An hour later, Edmundo’s nurse pages you to report that he became upset during an occupational therapy group and threw a game board across the room. When you return, Edmundo is pacing and cannot recall your name.
When you sit with Edmundo and ask about his family, he settles down quickly. He is the oldest of five children. He attended college on a ROTC scholarship, graduating with honors in engineering. He is engaged to marry his girlfriend of six years and had hoped to become a civil engineer after completing his military service. Since suffering a head injury six months prior during a combat mission, he has struggled to complete complex tasks. He apologizes for throwing the game board, saying “I can’t think clearly, and I was ashamed to have forgotten the rules of the game.” He admits to struggling at work and at home, asking “If I cannot follow a recipe to make dinner, how can I return to my unit?”
On examination, Edmundo is alert and fully oriented. He scores 25/30 on the Mini-Mental Status Examination, struggling with attention, calculation, and recall. You observe deficits in his processing speed, working memory, cognitive flexibility, and executive function. He admits that he finds it increasingly difficult to hide his deficits from his fiancȳe, his peers, and his family.
In DSM-IV, it is difficult for an interviewer to account diagnostically for Edmundo and his distress. Is he minimizing symptoms of a depressive, posttraumatic stress, or substance abuse disorder? Perhaps, but if an interviewer wishes to account for the deficits in memory and executive functioning that he or she observes on this initial encounter, the best DSM-IV diagnoses would be dementia due to head trauma on Axis I and head injury on Axis III.
An interviewer can make a more precise yet parsimonious diagnosis of Edmundo’s distress with DSM-5. After further testing, his DSM-5 diagnosis would likely be major neurocognitive disorder associated with traumatic brain injury. He is not delirious, but he has experienced a significant decline in his neurocognitive performance that reduces his independence. While his frustration culminated in suicidal ideation, his primary deficit is a neurocognitive disorder.
The authors of DSM-5 thoroughly updated our diagnostic categories. Consider the neurocognitive disorders, a category that is a model for future diagnostic systems. The authors organized the category around a central theme, an acquired deficit in neurocognitive function that signifies a marked decline from a person’s previous level of function, while encouraging a diagnostic interviewer to name the cause of a person’s neurocognitive impairment. So you can identify Alzheimer’s disease, Lewy body disease, traumatic brain injury, or another specific type. In this way, this DSM-5 category points to a future diagnostic system in which the symptoms of a psychiatric disorder and their etiology are integrated.

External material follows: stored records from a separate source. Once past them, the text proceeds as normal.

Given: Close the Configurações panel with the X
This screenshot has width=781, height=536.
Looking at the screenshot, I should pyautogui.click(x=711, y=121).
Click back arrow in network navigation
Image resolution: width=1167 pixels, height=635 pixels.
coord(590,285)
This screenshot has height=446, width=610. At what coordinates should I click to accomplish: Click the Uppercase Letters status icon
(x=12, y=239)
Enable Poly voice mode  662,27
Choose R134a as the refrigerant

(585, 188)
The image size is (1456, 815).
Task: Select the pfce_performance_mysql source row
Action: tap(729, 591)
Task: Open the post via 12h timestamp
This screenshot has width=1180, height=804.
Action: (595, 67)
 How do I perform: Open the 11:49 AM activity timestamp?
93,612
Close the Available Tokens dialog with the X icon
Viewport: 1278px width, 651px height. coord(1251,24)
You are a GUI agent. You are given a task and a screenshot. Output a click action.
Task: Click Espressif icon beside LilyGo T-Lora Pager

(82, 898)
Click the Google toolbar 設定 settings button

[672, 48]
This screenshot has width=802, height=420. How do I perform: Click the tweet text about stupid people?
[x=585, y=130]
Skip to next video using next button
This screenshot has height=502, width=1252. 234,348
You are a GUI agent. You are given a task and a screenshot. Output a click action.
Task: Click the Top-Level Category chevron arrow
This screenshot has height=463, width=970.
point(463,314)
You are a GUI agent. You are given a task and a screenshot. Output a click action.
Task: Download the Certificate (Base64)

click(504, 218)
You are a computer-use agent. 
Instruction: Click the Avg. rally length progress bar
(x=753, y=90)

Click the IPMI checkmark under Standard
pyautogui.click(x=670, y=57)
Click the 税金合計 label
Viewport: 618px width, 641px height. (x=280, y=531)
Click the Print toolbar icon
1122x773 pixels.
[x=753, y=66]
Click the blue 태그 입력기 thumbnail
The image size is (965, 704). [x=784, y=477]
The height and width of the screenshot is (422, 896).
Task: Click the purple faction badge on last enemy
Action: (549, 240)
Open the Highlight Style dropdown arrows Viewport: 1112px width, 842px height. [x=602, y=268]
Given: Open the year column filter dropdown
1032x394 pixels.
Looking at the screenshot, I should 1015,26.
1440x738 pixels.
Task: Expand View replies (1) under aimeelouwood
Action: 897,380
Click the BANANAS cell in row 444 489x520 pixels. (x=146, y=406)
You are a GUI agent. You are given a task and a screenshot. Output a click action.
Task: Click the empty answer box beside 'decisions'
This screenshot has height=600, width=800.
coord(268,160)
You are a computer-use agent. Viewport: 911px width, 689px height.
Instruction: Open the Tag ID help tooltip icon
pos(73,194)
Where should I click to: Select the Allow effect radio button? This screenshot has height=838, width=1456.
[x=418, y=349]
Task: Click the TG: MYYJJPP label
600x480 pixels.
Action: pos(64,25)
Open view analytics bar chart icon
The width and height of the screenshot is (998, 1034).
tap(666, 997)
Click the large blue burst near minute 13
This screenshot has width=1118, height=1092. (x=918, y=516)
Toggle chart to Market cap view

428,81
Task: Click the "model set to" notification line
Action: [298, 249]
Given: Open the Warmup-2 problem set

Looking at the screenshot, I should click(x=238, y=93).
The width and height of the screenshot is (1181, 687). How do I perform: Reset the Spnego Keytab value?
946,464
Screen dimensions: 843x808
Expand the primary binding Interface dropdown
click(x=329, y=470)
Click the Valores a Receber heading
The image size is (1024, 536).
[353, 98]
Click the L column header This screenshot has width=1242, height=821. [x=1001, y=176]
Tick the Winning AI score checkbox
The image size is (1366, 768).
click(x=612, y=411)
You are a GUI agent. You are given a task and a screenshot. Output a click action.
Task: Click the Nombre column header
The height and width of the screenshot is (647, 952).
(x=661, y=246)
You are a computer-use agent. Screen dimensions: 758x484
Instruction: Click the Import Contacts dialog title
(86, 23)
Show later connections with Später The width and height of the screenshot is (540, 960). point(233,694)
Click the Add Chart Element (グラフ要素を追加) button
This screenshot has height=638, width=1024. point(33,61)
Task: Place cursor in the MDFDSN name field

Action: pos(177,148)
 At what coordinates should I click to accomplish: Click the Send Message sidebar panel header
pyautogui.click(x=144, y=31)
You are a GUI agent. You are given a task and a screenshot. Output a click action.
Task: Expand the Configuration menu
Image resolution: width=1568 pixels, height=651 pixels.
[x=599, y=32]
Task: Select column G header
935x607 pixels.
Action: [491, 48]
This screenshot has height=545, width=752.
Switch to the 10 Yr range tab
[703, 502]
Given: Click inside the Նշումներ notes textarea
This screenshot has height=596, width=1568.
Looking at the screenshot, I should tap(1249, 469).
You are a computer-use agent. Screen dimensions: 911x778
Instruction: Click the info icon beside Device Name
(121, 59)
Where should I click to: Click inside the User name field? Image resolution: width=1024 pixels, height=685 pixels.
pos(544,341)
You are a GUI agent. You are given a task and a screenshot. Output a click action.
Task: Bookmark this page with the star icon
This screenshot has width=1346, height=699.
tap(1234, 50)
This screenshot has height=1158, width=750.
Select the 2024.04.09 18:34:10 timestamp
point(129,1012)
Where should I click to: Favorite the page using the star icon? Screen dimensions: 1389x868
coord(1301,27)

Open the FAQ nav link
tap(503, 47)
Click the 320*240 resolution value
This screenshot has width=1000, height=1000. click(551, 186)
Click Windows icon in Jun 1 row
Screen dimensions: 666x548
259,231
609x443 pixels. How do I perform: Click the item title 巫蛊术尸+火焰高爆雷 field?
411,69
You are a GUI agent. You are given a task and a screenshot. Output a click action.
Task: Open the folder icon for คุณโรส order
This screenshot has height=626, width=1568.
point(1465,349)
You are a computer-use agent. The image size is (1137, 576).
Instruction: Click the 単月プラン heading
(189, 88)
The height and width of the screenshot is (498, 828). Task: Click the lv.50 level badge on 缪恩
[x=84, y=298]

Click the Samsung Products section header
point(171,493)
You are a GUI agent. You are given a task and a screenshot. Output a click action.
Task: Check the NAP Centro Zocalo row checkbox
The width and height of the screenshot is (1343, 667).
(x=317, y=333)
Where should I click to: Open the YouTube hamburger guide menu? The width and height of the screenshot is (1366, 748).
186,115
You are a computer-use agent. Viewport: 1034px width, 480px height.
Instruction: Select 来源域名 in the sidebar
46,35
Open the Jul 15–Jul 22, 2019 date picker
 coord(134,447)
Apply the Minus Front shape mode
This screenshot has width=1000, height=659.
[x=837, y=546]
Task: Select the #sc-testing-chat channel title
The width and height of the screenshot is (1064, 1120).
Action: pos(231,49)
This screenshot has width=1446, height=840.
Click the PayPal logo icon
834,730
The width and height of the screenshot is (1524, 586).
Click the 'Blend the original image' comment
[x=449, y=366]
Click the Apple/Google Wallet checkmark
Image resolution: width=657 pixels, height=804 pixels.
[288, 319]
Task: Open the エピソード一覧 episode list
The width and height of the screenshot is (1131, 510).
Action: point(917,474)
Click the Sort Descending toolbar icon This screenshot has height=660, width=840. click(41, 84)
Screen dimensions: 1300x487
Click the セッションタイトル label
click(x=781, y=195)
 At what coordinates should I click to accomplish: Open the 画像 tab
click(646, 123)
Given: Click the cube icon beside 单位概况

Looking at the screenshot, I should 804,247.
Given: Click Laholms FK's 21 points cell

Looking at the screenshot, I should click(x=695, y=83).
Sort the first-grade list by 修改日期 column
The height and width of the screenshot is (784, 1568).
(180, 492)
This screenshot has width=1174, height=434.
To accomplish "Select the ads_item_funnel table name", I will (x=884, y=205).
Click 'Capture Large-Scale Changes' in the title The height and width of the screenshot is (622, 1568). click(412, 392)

In the present, the use of neurocognitive disorder allows you to diagnose a young person like Edmundo without declaring that he or she has dementia, which implies global neurocognitive decline and is an illness associated with the elderly. Traumatic brain injuries are the characteristic injury of contemporary warfare, and the number of people with traumatic brain injuries is growing. By requiring a traumatic brain injury to be identified on both Axis I and III, DSM-IV-TR suggests a division between mind and body. By removing the multiaxial system, reconfiguring the diagnostic category, and encouraging the identification of etiology, DSM-5 allows us to give a more precise label to experiences like Edmundo’s.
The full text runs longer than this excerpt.